- _Selected passage_
━━━━━━
Loss from operations for the three and six months ended June 30, 2018,
was $1.6 million and $2.7 million, respectively. This compares to a loss
from operations of $2.2 million and $4.8 million, respectively, for the
comparable prior year periods.

Net loss for the three and six months ended June 30, 2018, was $3.0
million or $0.24 per common share, and $2.1 million or $0.17 per common
share, respectively. This compares to net loss for the comparable prior
year periods of $1.9 million or $0.16 per common share, and $6.7 million
or $0.54 per common share, respectively.

Sales for the Forged and Cast Engineered Products segment for the three
and six months ended June 30, 2018, increased 17% and 16%, respectively,
compared to the same periods of the prior year. The current year periods
benefited from higher sales of forged and cast mill rolls, and forged
engineered products, primarily for the oil and gas industry. Operating
results for the second quarter of 2018 declined from the second quarter
of 2017 but remain improved on a year-to-date basis compared to prior
year. Operating results for both the current quarter and year-to-date
periods benefited from the higher overall volume of shipments and better
pricing. The expected improvement, however, was offset by increased
operating costs, the loss of a key customer due to a plant closure and
the loss of sales and plant cost absorption driven by tariffs imposed by
the U.S. on imports of steel into the U.S. from the Corporation's
Canadian subsidiary, ASW Steel Inc. Additionally, the prior year periods
include the recovery of a portion of a receivable associated with a
customer bankruptcy.

Sales and operating income for the Air and Liquid Processing segment for
the three and six months ended June 30, 2018, improved when compared to
the same periods of the prior year due to a higher volume of shipments
and product mix.

Commenting on the quarter's results, Brett McBrayer, Ampco-Pittsburgh's
Chief Executive Officer said, "As we navigate Ampco-Pittsburgh through
this challenging period, I am thoroughly evaluating the current state of
our commercial relationships and plant operations. Additionally, we face
new headwinds. The tariffs imposed by the U.S. on imported steel
products from Canada are having a significant negative impact on our
Canadian subsidiary, ASW. We are also seeing a lower frac block order
intake due to what we believe to be inventory adjustments in the supply
chain. We are moving to mitigate these headwinds through a number of
actions, several of which are already in progress."
━━━━━━
- _Given information_
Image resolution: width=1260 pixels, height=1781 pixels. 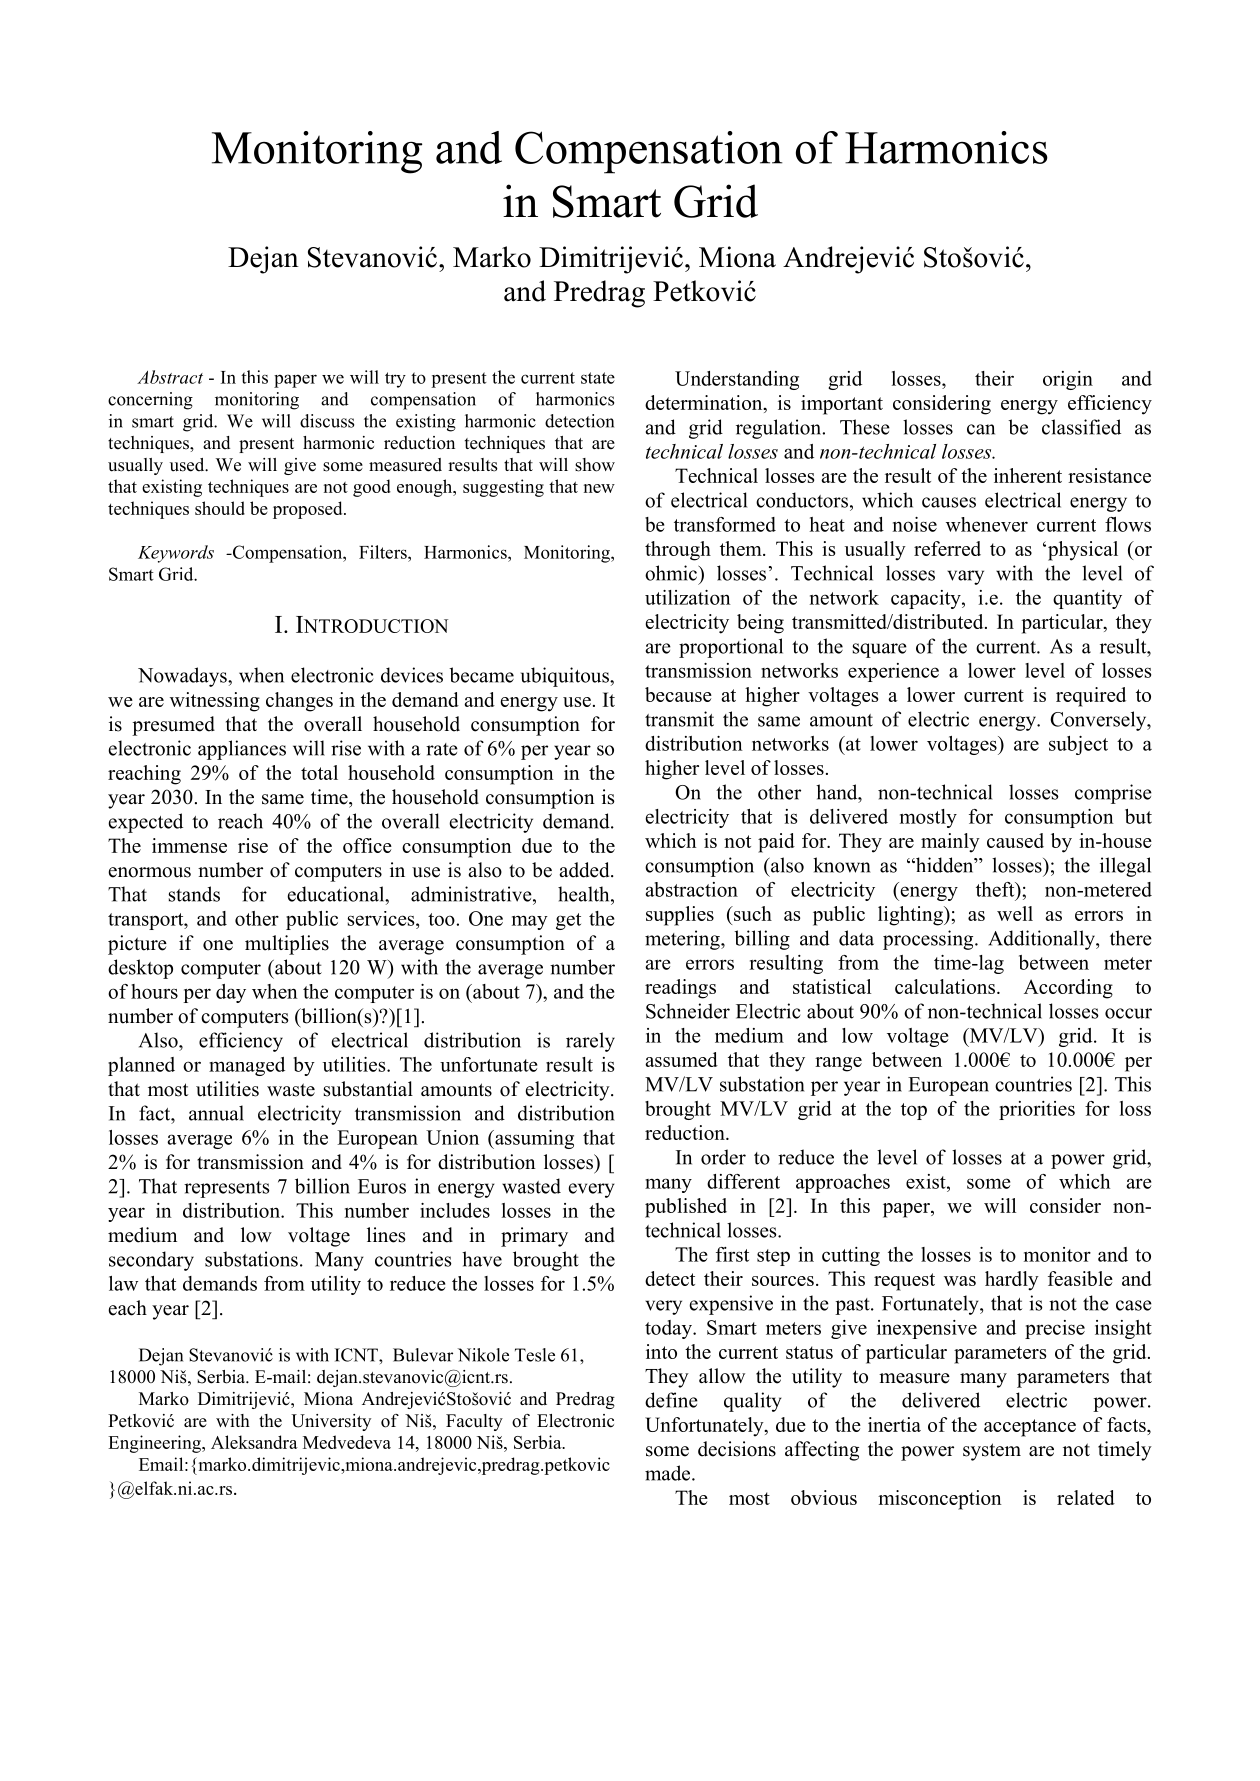 What do you see at coordinates (981, 429) in the screenshot?
I see `can` at bounding box center [981, 429].
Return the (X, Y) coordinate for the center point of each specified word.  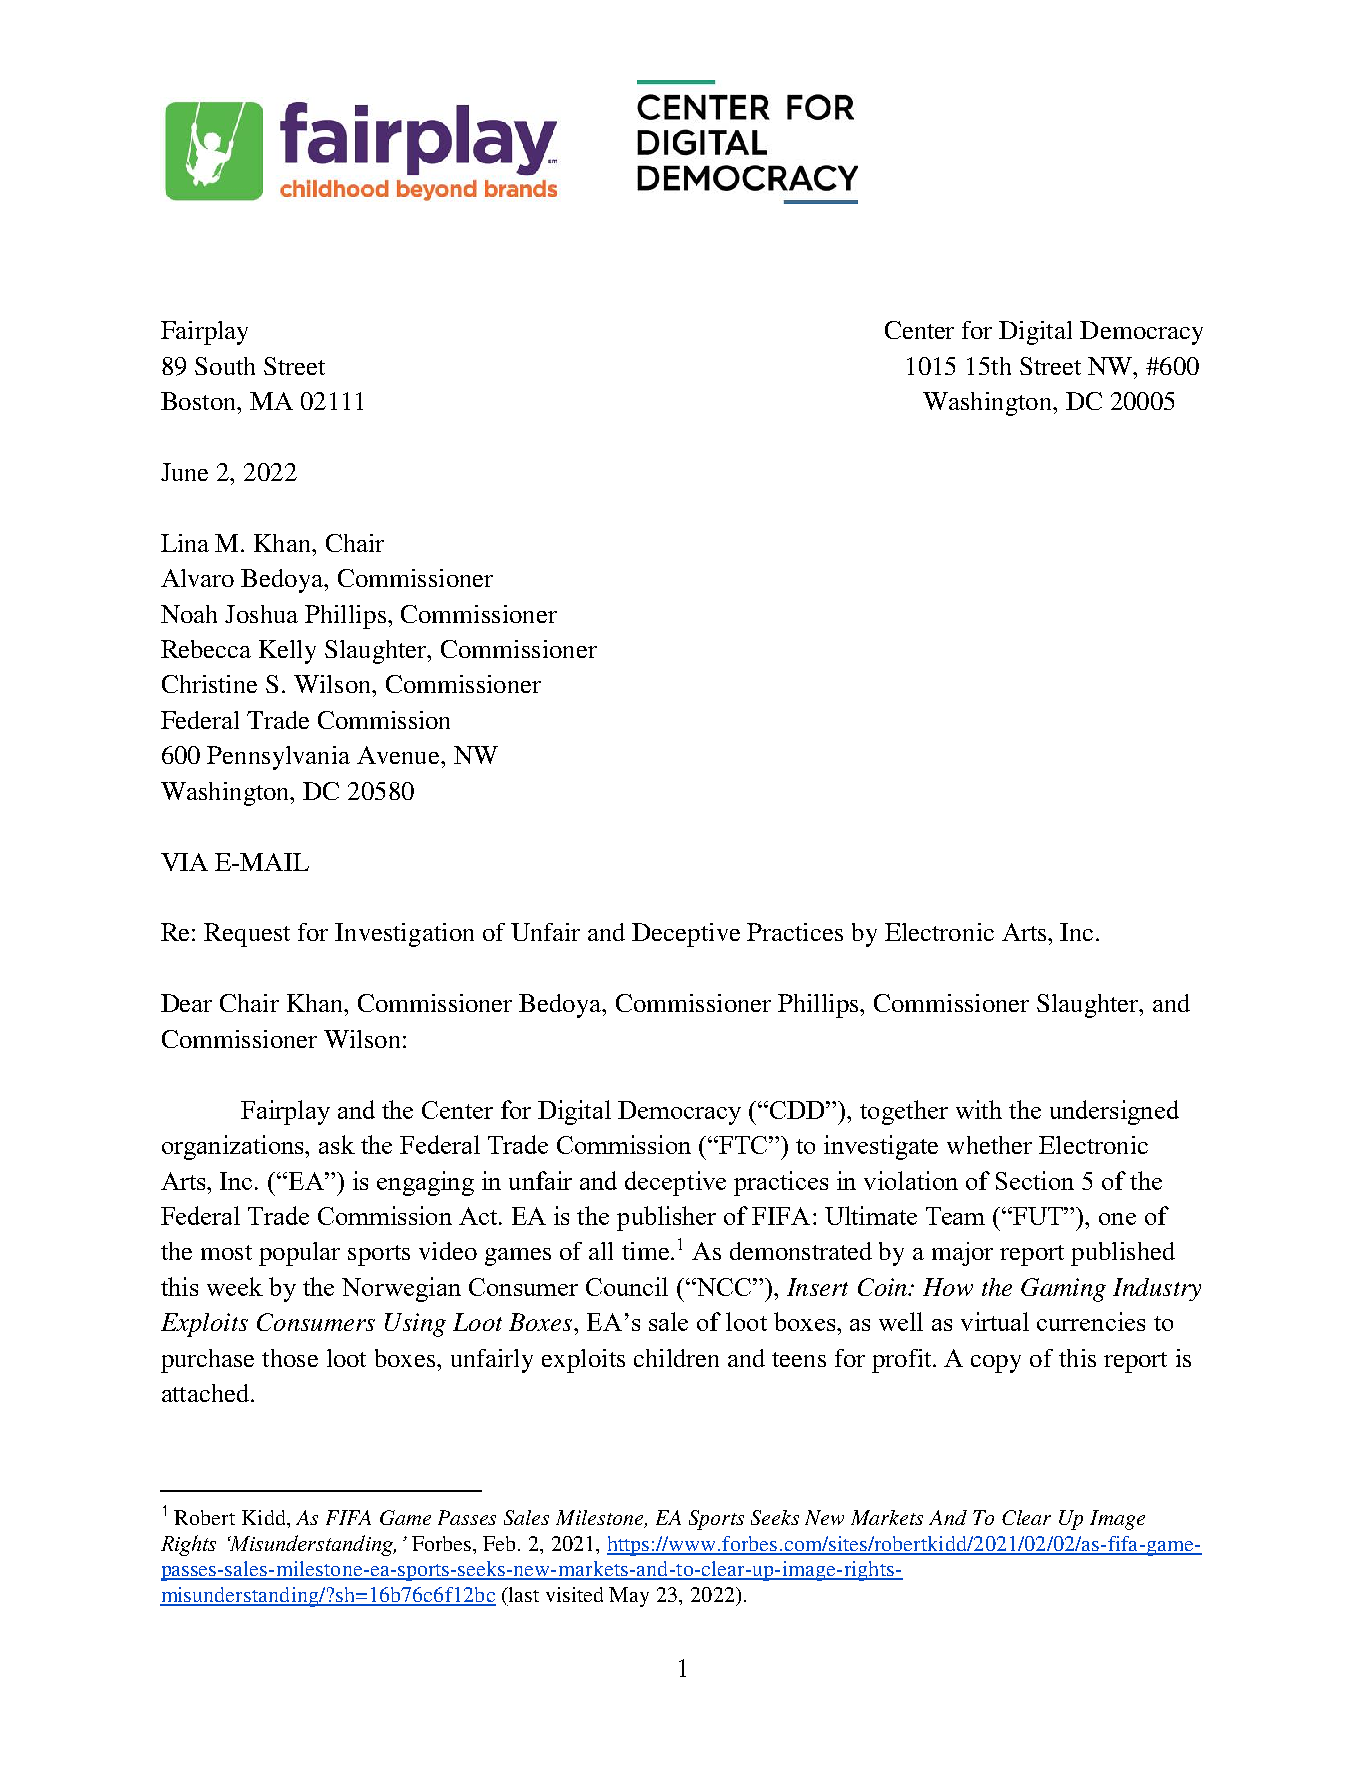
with (979, 1109)
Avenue (399, 755)
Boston (200, 401)
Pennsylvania (278, 758)
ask (337, 1144)
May (629, 1597)
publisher (666, 1218)
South (225, 366)
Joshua (261, 614)
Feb (501, 1543)
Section (1035, 1180)
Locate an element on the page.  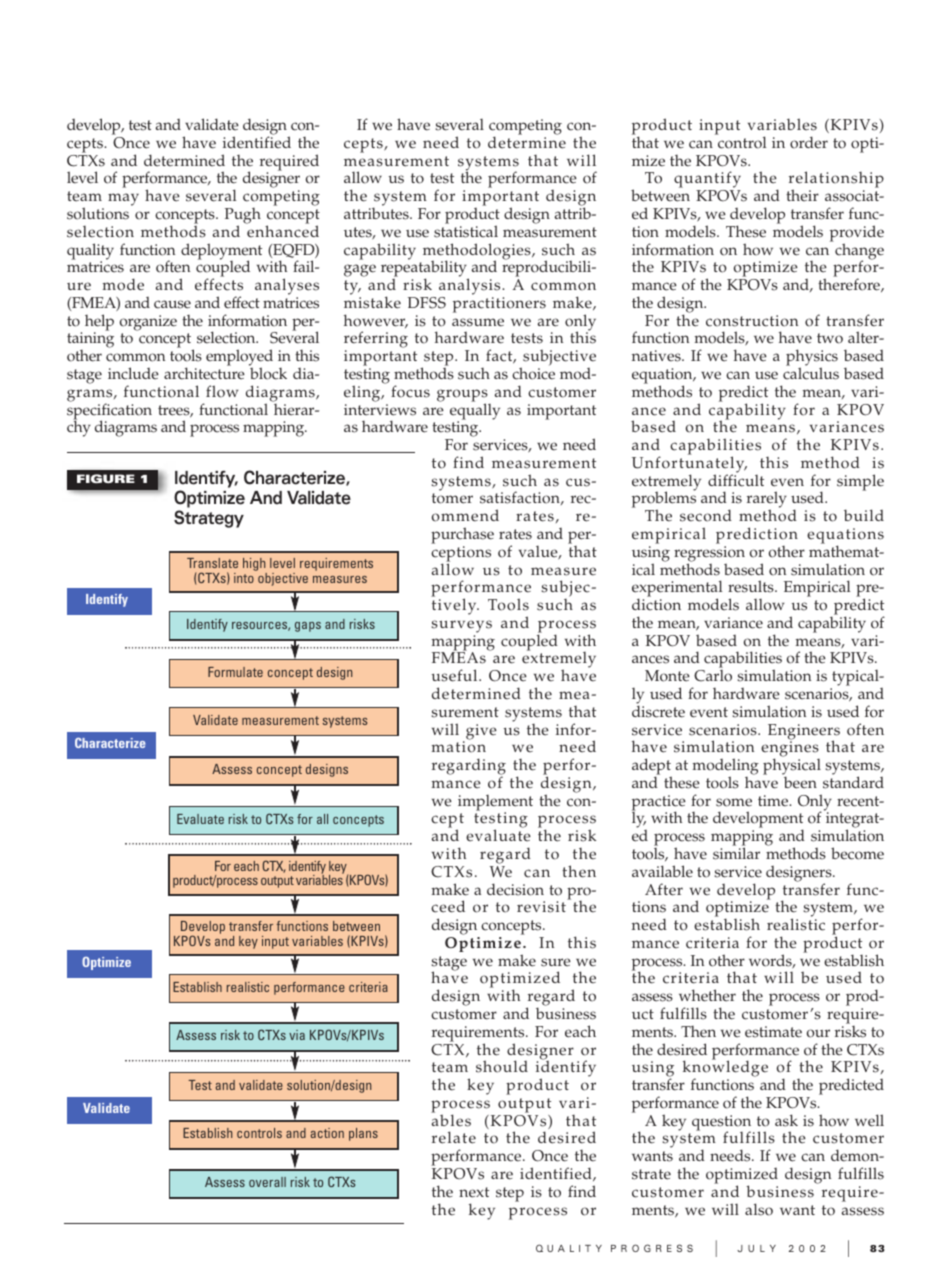
may is located at coordinates (123, 199).
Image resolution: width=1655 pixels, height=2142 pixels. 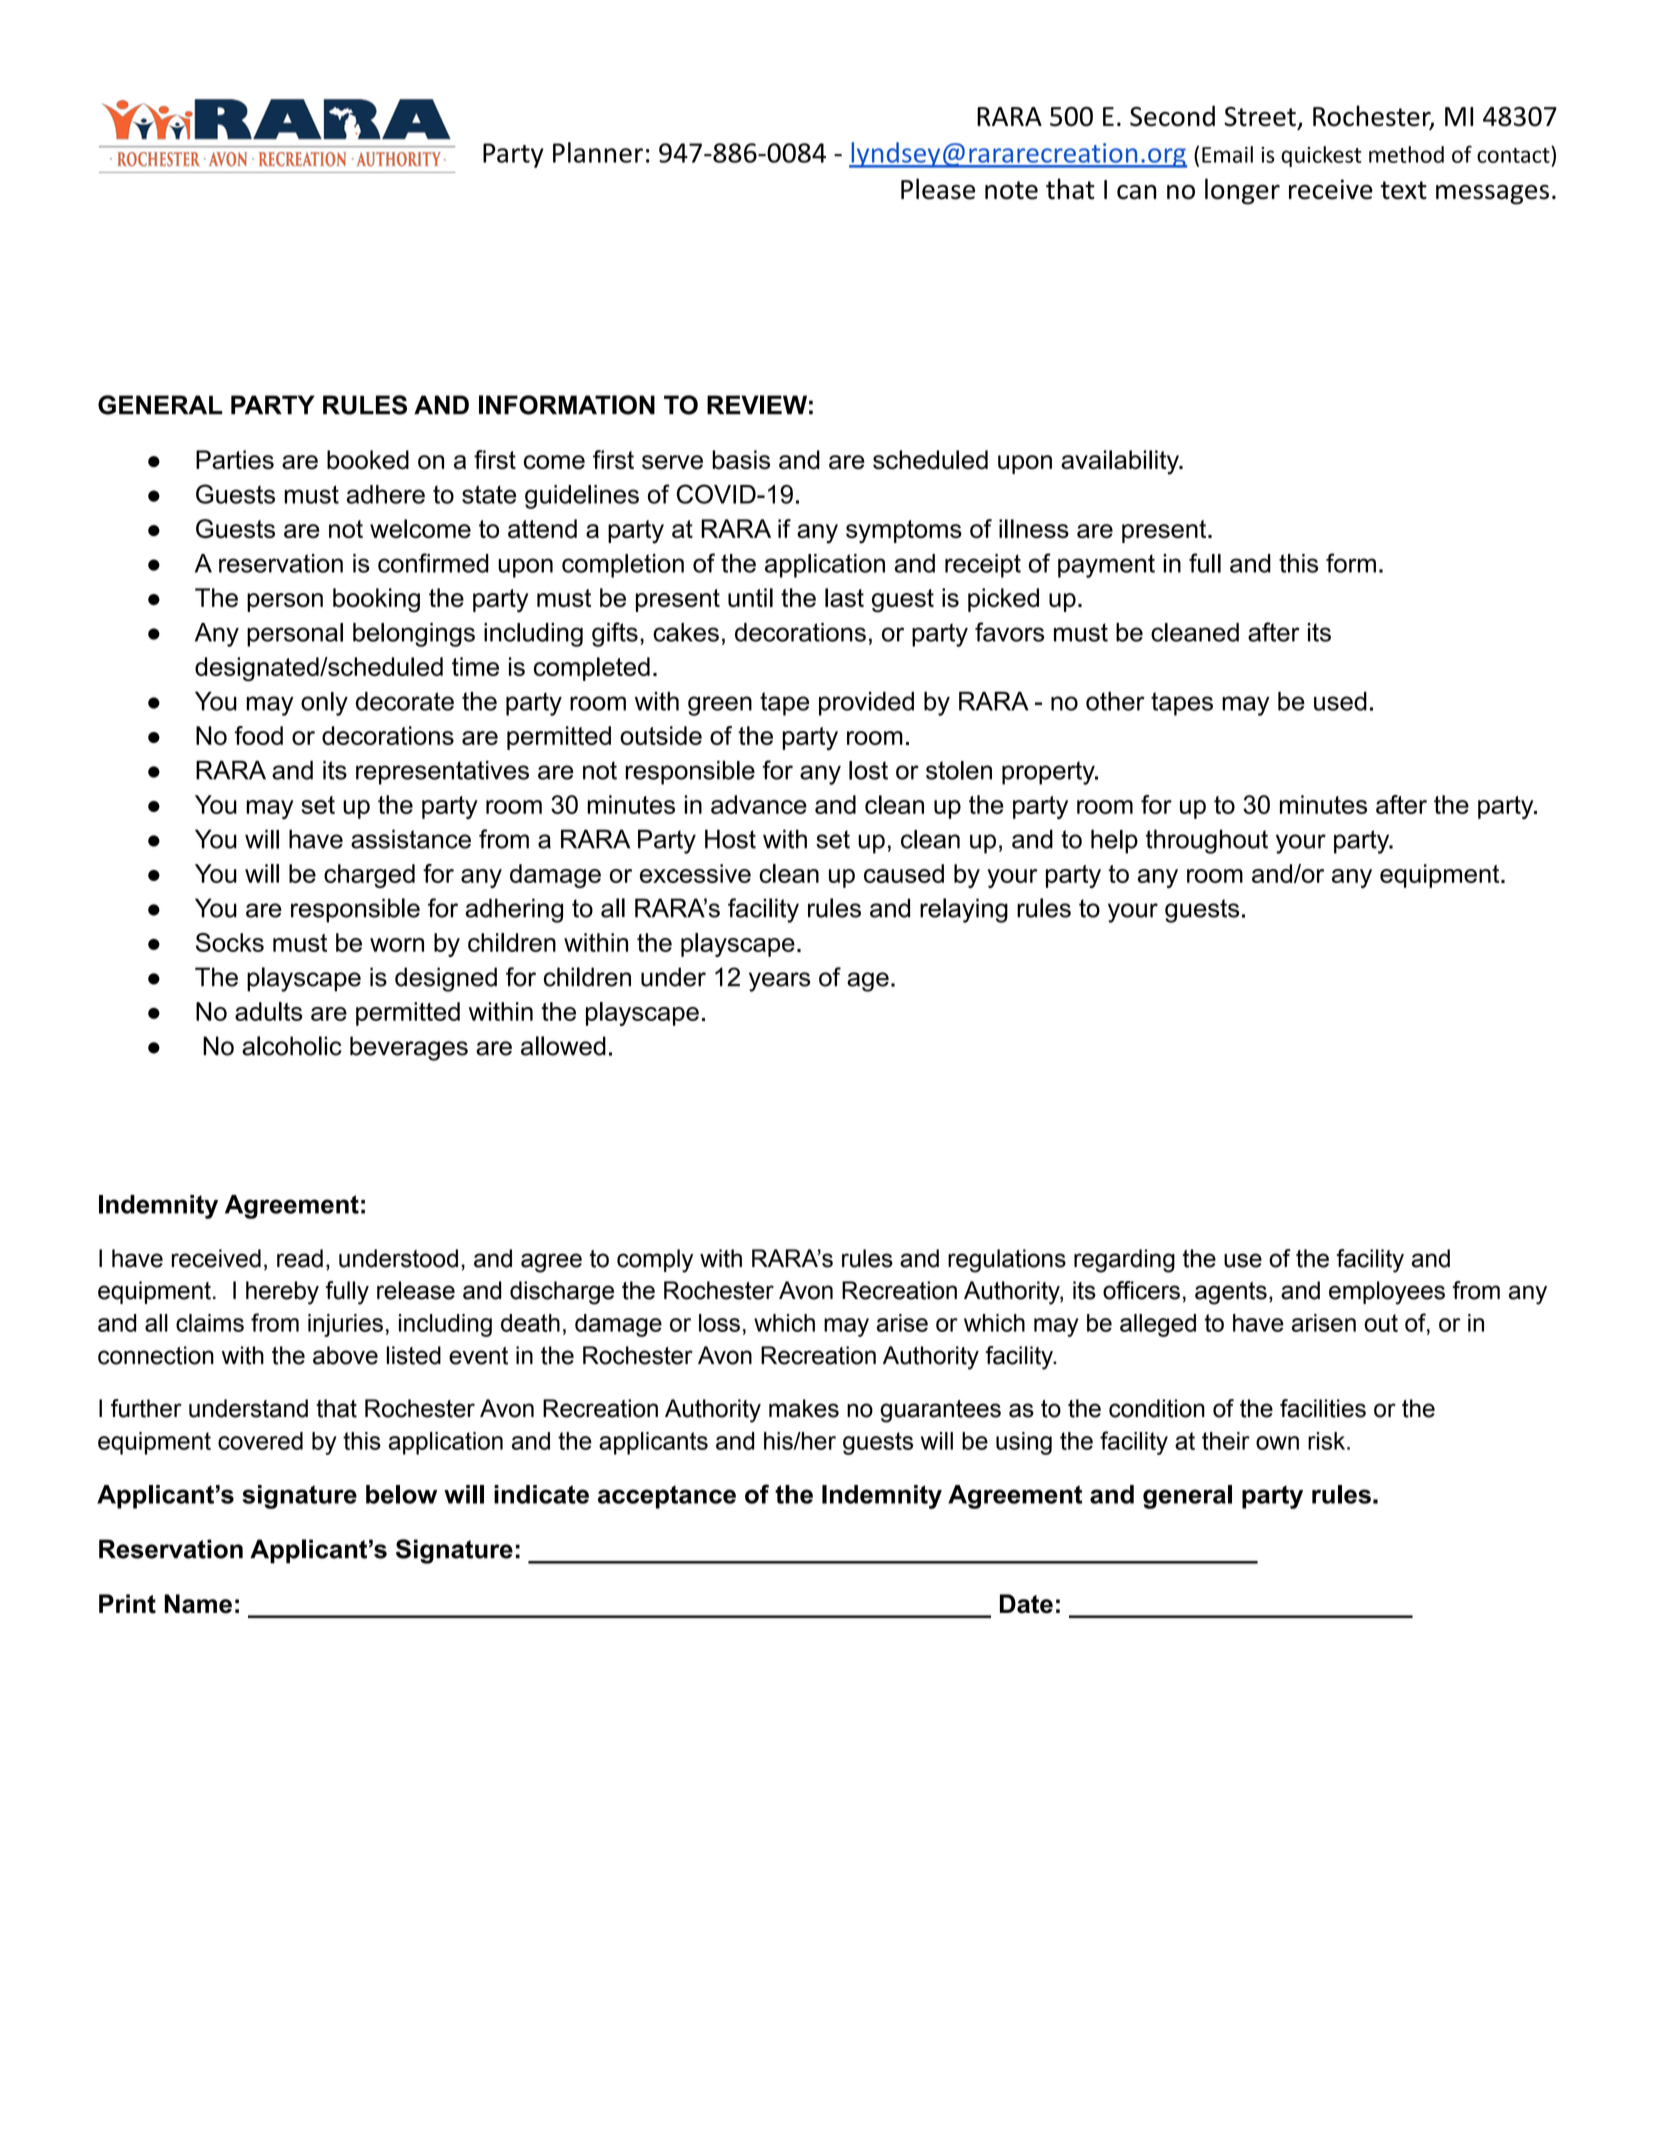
━━━━━━
- _What to do_
1. Answer these questions about the Ampco-Pittsburgh earnings passage:
(a) What was the net loss per common share for the three months ended June 30, 2018?
(b) By what percentage did Forged and Cast Engineered Products segment sales rise for the six months ended June 30, 2018, compared to the prior year?
(c) What is the name of the Canadian subsidiary affected by U.S. tariffs?
2. Could you pick up the Ampco-Pittsburgh earnings passage after its final sentence and continue it?

- _Results by task_
1.
(a) $0.24
(b) 16%
(c) ASW Steel Inc.

2.
Teleconference Access

Ampco-Pittsburgh Corporation (NYSE:AP) will hold a conference call on
Friday August 10, 2018, at 10:30 a.m. Eastern Time (ET) to discuss its
financial results for the second quarter ended June 30, 2018. If you
would like to participate in the conference call, please register using
the link below or by dialing 1-844-308-3408 at least five minutes before
the 10:30 a.m. ET start time.

We encourage participants to pre-register for the conference call using
the following link. Callers who pre-register will be given a conference
passcode and unique PIN to gain immediate access to the call and bypass
the live operator. Participants may pre-register at any time, including
up to and after the call start time. To pre-register, please go to: http://dpregister.com/10122377.

Those without internet access or unable to pre-register may dial in by
calling:

  • Participant Dial-in (Toll Free): 1-844-308-3408
  • Participant International Dial-in: 1-412-317-5408

For those unable to listen to the live broadcast, a replay will be
available one hour after the event concludes on our website under the
Investors menu at www.ampcopgh.com.

The Private Securities Litigation Reform Act of 1995 (the "Act")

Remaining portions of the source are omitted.